Could you rewrite the rows from the line with "Expand the Quick Develop panel" to the line with "Screen dimensions: 696x391", requests included, shifting every coordinate in the answers up by 64? Leave out the pictures.

→ **Data provided**

━━━━━━━━━━━━━━━━━━━━━━━━━━━━━━

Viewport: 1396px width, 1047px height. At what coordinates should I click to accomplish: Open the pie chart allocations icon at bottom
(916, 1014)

━━━━━━━━━━━━━━━━━━━━━━━━━━━━━━

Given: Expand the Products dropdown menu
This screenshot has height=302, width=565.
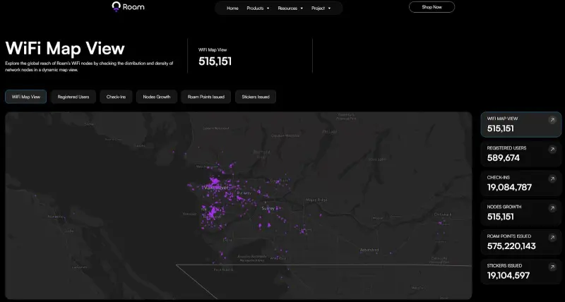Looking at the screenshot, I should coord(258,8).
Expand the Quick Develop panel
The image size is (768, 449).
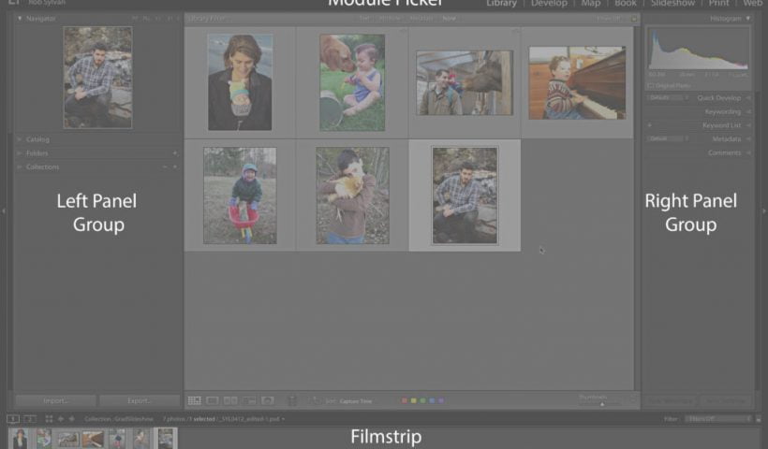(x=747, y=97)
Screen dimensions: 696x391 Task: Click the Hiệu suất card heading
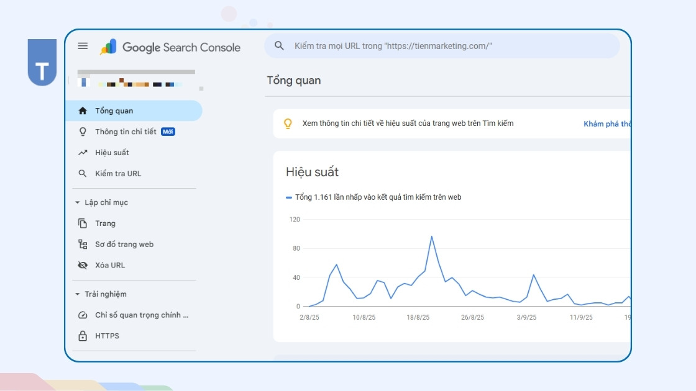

━━━━━━━━━━━━━━━━━━━━━━━━━━━━━━

→ **Response to this task**
Expand the Quick Develop panel
The image size is (768, 449).
(x=811, y=161)
Screen dimensions: 696x391 Task: Click the Hiệu suất card heading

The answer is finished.